Nowadays, when I walk the same streets, there are still many people I don’t know, many people behaving in ways I don’t understand. But I see them in a place that I do understand, or at least that I understand myself within.

Perhaps that is the other side of not-knowing. Like a crescent, at the one end not-knowing is a kind of acceptance because I do not yet have another category. At the other end, in a familiar place, perhaps I can hold my own ground enough to accept whatever is there. It is a different kind of acceptance, the acceptance of the familiar. It sits in the body differently.


The speed at which I am moving

I am reading Jo Carson’s Spider Speculations and a kind of truth comes back to me. I remember that sometimes I am moving too fast to take in the person or the thing or the writing or the idea that is in front of me. And then sometimes I am moving at exactly the right speed to take it in. And so the quality, or worth, or value, of what is in front of me is not given by that thing but by me. By the speed at which I am moving. Which is quite radical when it comes to ascribing value to things in a new place. It means that what is before me can always be encountered – there is always that possibility. It means that there will always be a way of seeing, a way of hearing; and the only work that can be done to make that encounter happen is within me.

I’m not saying that I feel the need to be able to encounter every person or thing that comes my way. But I am saying that there is something fundamental in recognising that the value of what lies before me is far from being intrinsic to that thing.

We are so used to the idea of ‘forming opinions’ - digging ruts for ourselves in the form of belief systems - that it can feel naughty to stay open to the idea of change. But somewhere in there lies a great possibility. I love coming back to books or pieces of art or even people whom I had previously dismissed and realising that it was me who was moving too fast to be able to notice them.

I wasn’t yet the person I needed to be for that to happen.

I wonder if I could live in a way that included the possibility of being that person
– which is not to say that it will happen for sure, but that it could, and it might, and to not dismiss this possibility seems important.

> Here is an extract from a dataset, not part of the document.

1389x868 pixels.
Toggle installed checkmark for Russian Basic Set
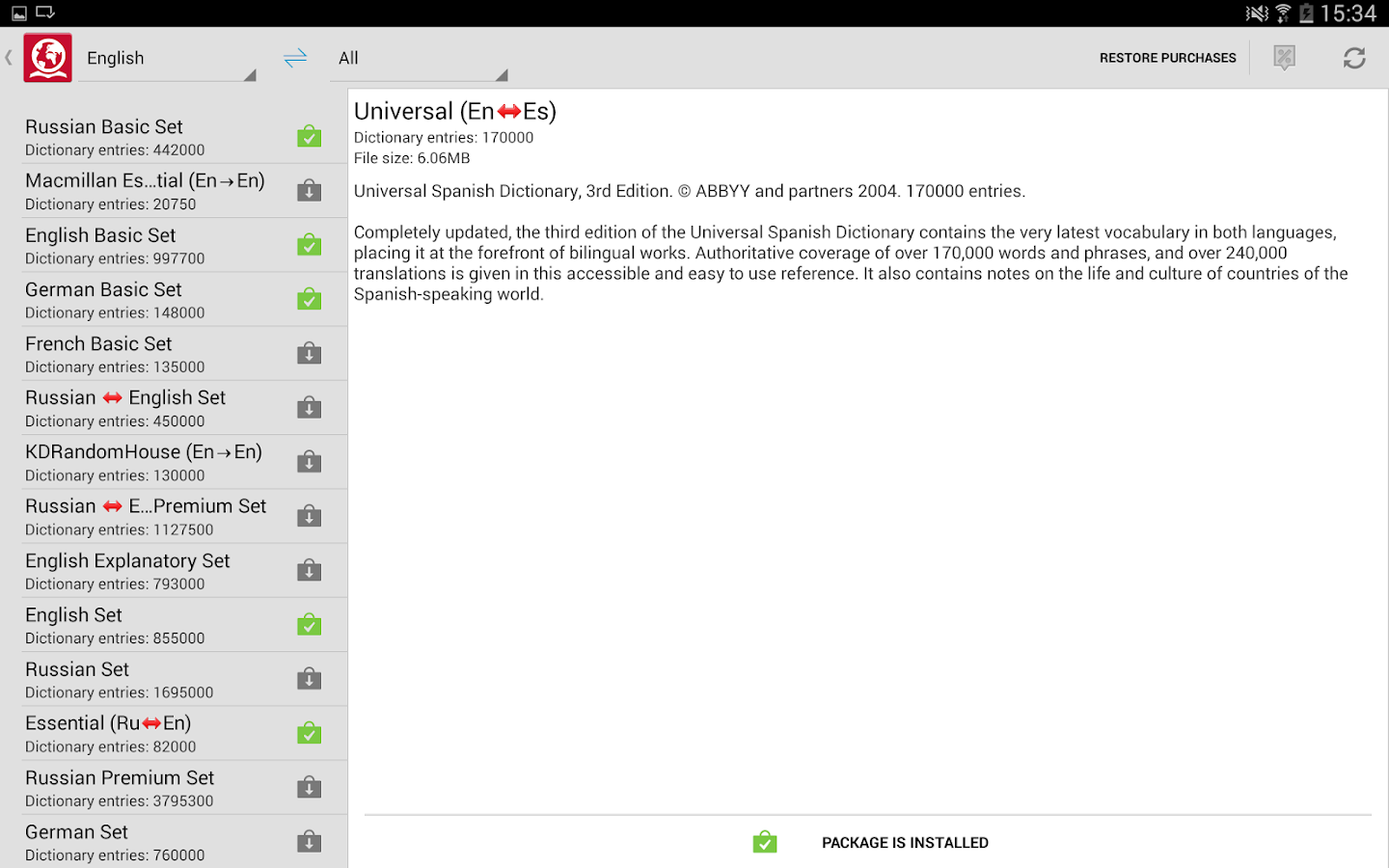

In terms of Sydney, my new home-city, what is happening here is not yet in focus for me. I am far from being able to tune into the frequencies of this city. But I’m noticing my points of resistance, and trying not to take the easy route of translating them into judgments either of myself or of this place and the people in it. Instead, I’m holding open the possibility that one day I might be able to be here; that one day I might be able to encounter this city.
And for now, our encounter makes visible the contours and pitfalls of my supposed knowledge.


A big silence

Recently, at a screening of Experiments in Listening, I insisted that we invite silence into the room in our discussions. I was hoping to un-anchor us all a little from the need to speak as a way of affirming. I hoped to invite curiosity over visibility or the display of knowledge. I hoped to loosen some of the hierarchies that were in the room. Many people I know fear silence. They fear what might emerge in silences.

I think I am trying to hold a big silence in my entry into Sydney.

It can seem rude sometimes, as I refuse to declare “who I am and what I do” when I meet new people here. It’s strange, it’s not courteous, to refuse to offer what is expected as a guest. But that silence, that holding off, that act of waiting, is all I can do. That silence is what I have to offer right now.